(How to complete this task):
Extend the technical description of the dial plate and intermitter below, starting after its final sentence, which ends "at each of the stations I-XII."

(Exercise passage):
────────

The motor 15 drives the dial plate 17 through a shaft 37, a reducer 39, a shaft 41, gear box 43, a shaft 45, a gear box 46, and intermitter l9 and the drive shaft 33. An important feature is that the intermitter 19 is positioned entirely beneath the dial plate 17 and is drivingly connected thereto by the shaft 33. Thus, the dial plate 17 need not be enlarged radially to accommodate or to surround the intermitter 19. Rather, the dial plate 17 is firmly and strongly supported by a support bracket which includes radially extending webs 47 and a circumferentially extending flange 49.

The intermitter 19 may be of conventional design and imparts intermittent rotary motion to the dial plate 17. This causes the dial plate 17 to rotate step by step through each of the work stations I-XII (FIG. 2). Various kinds of work operations may be performed at the several work stations as shown by the legend adjacent FIG. 2.

The dial 17 is preferably circular in plan and includes 12 nests 51 (FIG. 2) each of which is adapted to retain a can end. Each of the nests 51 may be of conventional structure and adapted to hold the can end with the outer face or public side thereof facing downwardly. The nest may be of the type shown in my copending application identified above with the parts thereof appropriately reversed to retain the can end in a facedown position. In the embodiment illustrated, l2 of the nests 51 are provided, one for each of the stations I-XII. The intermitter 19 intermittently rotates the dial plate 17 to stop each of the nest 51 sequentially at each of the stations I-XII.

────────

(Collected data):
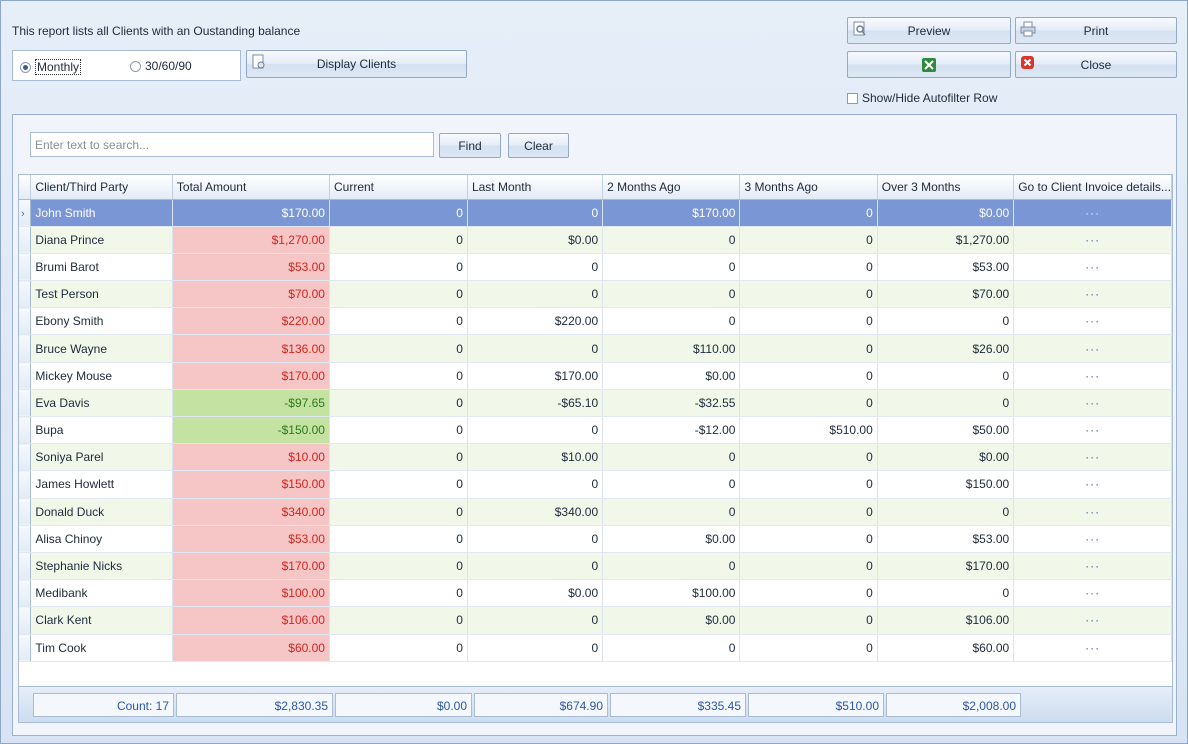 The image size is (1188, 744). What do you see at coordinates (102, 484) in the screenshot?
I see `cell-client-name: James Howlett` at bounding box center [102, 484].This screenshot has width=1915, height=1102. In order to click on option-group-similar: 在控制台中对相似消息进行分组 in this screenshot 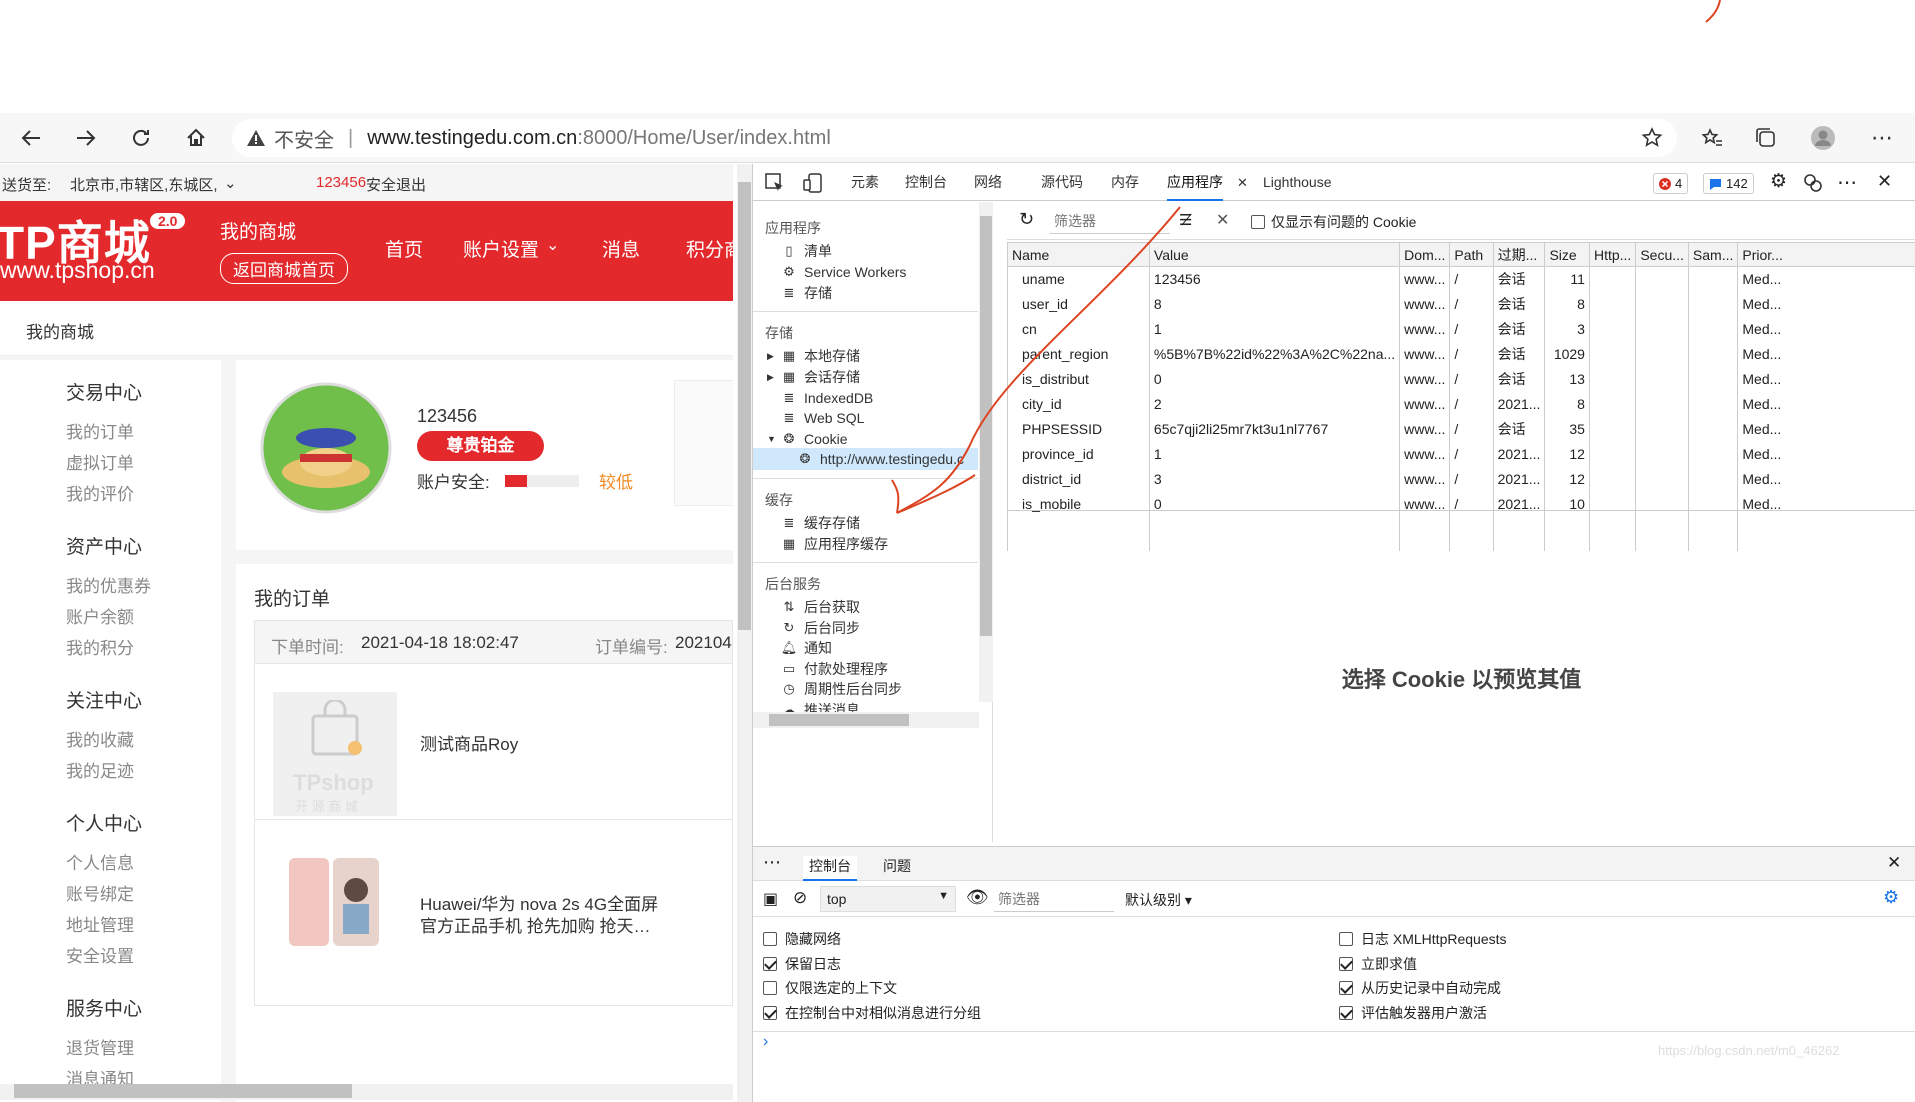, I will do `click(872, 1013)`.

────────

(Reply to the task):
Various tooling is positioned at least at some of the stations I-XII to perform various work operations on the can ends. For example, in the embodiment illustrated and according to the legend shown adjacent FIG. 2, a suitable can end loading mechanism, which may be of the type illustrated in the copending patent application referred to above, is provided to individually load single can ends into each of the nests 51 at station [I as such nest is brought to station II. Stations III, VIII and XI are idle stations at which no work operations are performed on the can ends at such stations. These stations are provided so that additional work operations may be added, if desired.

Tooling such as the tooling 21 (FIG. 1) is located at station IV and forms a bubble in the can end and at station V the bubble is converted into a button or hollow rivet by suitable tooling. The can end is scored at station VI and at station VII a tab is applied to the can end and the rivet is staked to clamp the tab to the can end. A panel is formed in the can end at station IX and at station X suitable detecting equipment is located for the purpose of detecting the presence or absence of a tab on the can end. At station XII, can ends not having tabs thereon are automatically rejected by suitable automatic equipment and at station I an unloading apparatus such as the unloading apparatus shown in my copending application is provided to remove the completed easy-opening can end from the dial plate 17.

The machine 11 includes a ram 53 mounted for vertical reciprocating movement. The ram 53 is driven by a motor 15 and includes a punch holder 55 (FIG. 1) to which some of the tooling is mounted. Other of the tooling 21 is suitably conventionally mounted on the die shoe 31.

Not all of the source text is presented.